▶

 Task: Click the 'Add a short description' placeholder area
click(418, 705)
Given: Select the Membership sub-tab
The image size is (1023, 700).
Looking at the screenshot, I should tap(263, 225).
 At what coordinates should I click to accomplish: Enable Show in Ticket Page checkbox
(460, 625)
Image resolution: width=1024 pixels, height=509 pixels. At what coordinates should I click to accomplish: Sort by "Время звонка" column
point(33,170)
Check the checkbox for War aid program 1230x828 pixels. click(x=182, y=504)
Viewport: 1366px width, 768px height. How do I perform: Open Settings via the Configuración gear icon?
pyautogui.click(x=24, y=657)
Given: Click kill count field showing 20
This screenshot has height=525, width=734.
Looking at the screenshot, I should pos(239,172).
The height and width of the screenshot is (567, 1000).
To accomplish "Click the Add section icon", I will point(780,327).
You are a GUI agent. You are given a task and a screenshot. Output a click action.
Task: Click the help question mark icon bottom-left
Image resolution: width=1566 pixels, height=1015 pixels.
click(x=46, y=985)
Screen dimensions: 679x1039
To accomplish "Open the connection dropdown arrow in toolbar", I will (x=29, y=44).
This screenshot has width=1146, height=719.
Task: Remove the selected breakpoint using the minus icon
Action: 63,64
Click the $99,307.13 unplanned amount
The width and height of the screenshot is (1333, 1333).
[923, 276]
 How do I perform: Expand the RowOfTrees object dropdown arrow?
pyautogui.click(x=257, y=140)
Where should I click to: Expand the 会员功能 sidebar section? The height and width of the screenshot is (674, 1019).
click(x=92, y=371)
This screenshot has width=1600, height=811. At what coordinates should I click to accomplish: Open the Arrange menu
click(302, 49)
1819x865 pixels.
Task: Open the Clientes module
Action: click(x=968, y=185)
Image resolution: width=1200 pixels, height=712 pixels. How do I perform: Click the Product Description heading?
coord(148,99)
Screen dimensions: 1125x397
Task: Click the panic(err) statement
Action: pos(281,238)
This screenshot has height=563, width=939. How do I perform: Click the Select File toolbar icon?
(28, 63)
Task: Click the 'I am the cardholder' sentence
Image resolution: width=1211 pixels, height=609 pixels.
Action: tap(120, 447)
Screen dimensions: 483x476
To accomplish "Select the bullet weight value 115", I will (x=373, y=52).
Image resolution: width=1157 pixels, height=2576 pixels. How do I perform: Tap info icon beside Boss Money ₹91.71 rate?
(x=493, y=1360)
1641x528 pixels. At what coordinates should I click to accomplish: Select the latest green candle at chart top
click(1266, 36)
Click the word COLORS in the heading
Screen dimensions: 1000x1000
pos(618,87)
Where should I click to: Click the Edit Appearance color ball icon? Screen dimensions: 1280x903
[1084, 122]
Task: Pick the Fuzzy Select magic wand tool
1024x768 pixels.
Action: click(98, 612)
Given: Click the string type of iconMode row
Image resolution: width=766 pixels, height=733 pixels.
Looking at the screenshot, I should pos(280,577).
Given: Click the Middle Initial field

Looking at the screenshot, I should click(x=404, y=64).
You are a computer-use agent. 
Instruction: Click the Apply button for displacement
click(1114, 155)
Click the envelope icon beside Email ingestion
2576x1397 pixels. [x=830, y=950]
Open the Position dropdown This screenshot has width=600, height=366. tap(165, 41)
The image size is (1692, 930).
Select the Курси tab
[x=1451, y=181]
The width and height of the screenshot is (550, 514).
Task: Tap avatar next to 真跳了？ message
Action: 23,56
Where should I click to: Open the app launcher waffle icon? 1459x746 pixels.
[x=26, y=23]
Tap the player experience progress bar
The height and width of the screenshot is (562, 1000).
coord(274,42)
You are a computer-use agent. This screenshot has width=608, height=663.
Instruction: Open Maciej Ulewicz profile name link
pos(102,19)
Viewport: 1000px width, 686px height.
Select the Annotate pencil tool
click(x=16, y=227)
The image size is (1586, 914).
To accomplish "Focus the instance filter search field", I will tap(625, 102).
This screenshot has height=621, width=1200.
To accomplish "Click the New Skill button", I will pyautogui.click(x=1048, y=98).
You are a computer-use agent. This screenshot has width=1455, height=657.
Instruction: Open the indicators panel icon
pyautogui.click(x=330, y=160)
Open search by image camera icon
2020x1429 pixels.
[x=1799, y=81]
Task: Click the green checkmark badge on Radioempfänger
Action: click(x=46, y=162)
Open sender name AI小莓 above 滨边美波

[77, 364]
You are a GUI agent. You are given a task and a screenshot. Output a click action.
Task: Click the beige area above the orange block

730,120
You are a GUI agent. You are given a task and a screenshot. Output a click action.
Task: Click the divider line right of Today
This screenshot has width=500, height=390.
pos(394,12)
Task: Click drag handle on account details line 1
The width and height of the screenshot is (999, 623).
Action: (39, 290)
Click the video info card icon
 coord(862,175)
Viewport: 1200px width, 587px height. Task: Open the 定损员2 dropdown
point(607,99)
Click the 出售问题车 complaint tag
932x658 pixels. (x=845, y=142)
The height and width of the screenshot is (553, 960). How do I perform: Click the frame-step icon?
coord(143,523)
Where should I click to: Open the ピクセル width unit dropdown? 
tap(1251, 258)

◀

:: YOUR INSTRUCTIONS ::
Would you retype the lines above from the one with "Image resolution: width=1200" down to the one with "Screen dimensions: 483x476", word for word, both ends included and no other lines?

:: SOLUTION TO THIS TASK ::
Image resolution: width=1200 pixels, height=712 pixels. How do I perform: Click the Product Description heading?
coord(148,99)
Screen dimensions: 1125x397
Task: Click the panic(err) statement
Action: pos(281,238)
This screenshot has height=563, width=939. How do I perform: Click the Select File toolbar icon?
(28, 63)
Task: Click the 'I am the cardholder' sentence
Image resolution: width=1211 pixels, height=609 pixels.
Action: tap(120, 447)
Screen dimensions: 483x476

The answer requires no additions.